Task to carry out.
Rewrite all of the records, substituting "Display size:" for each occurrence of "Screen dimensions:". Leave everything else unchanged.

-- Begin Data in this exercise --

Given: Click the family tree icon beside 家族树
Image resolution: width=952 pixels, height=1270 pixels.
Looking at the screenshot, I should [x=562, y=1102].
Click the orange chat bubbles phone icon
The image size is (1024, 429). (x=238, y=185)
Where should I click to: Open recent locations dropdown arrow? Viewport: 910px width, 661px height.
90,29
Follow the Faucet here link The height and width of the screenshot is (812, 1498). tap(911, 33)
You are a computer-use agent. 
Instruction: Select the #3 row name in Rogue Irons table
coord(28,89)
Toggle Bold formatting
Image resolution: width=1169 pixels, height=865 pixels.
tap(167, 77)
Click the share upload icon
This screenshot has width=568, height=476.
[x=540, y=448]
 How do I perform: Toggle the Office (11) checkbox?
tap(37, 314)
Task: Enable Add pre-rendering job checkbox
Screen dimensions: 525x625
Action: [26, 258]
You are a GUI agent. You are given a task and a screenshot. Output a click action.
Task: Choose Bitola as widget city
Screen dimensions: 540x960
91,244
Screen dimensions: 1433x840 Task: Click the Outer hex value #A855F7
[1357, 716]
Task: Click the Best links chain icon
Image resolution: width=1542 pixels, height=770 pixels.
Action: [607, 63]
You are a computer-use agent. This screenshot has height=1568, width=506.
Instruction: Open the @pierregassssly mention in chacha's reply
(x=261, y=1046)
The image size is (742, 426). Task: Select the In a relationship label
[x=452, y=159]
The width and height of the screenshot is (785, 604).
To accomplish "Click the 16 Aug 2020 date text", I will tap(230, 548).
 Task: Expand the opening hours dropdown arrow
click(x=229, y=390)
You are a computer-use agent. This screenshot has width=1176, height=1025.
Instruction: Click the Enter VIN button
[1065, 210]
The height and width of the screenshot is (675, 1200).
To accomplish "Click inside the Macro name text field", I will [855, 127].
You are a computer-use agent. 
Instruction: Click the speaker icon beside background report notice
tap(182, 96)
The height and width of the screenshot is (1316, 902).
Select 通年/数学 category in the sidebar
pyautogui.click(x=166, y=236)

-- End Data in this exercise --

Result for this exercise.
Given: Click the family tree icon beside 家族树
Image resolution: width=952 pixels, height=1270 pixels.
Looking at the screenshot, I should [x=562, y=1102].
Click the orange chat bubbles phone icon
The image size is (1024, 429). (x=238, y=185)
Where should I click to: Open recent locations dropdown arrow? Viewport: 910px width, 661px height.
90,29
Follow the Faucet here link The height and width of the screenshot is (812, 1498). tap(911, 33)
You are a computer-use agent. 
Instruction: Select the #3 row name in Rogue Irons table
coord(28,89)
Toggle Bold formatting
Image resolution: width=1169 pixels, height=865 pixels.
tap(167, 77)
Click the share upload icon
This screenshot has width=568, height=476.
[x=540, y=448]
 How do I perform: Toggle the Office (11) checkbox?
tap(37, 314)
Task: Enable Add pre-rendering job checkbox
Display size: 525x625
Action: [26, 258]
You are a GUI agent. You are given a task and a screenshot. Output a click action.
Task: Choose Bitola as widget city
Display size: 540x960
91,244
Display size: 1433x840 Task: Click the Outer hex value #A855F7
[1357, 716]
Task: Click the Best links chain icon
Image resolution: width=1542 pixels, height=770 pixels.
Action: [607, 63]
You are a computer-use agent. This screenshot has height=1568, width=506.
Instruction: Open the @pierregassssly mention in chacha's reply
(x=261, y=1046)
The image size is (742, 426). Task: Select the In a relationship label
[x=452, y=159]
The width and height of the screenshot is (785, 604).
To accomplish "Click the 16 Aug 2020 date text", I will tap(230, 548).
 Task: Expand the opening hours dropdown arrow
click(x=229, y=390)
You are a computer-use agent. This screenshot has width=1176, height=1025.
Instruction: Click the Enter VIN button
[1065, 210]
The height and width of the screenshot is (675, 1200).
To accomplish "Click inside the Macro name text field", I will [855, 127].
You are a computer-use agent. 
Instruction: Click the speaker icon beside background report notice
tap(182, 96)
The height and width of the screenshot is (1316, 902).
Select 通年/数学 category in the sidebar
pyautogui.click(x=166, y=236)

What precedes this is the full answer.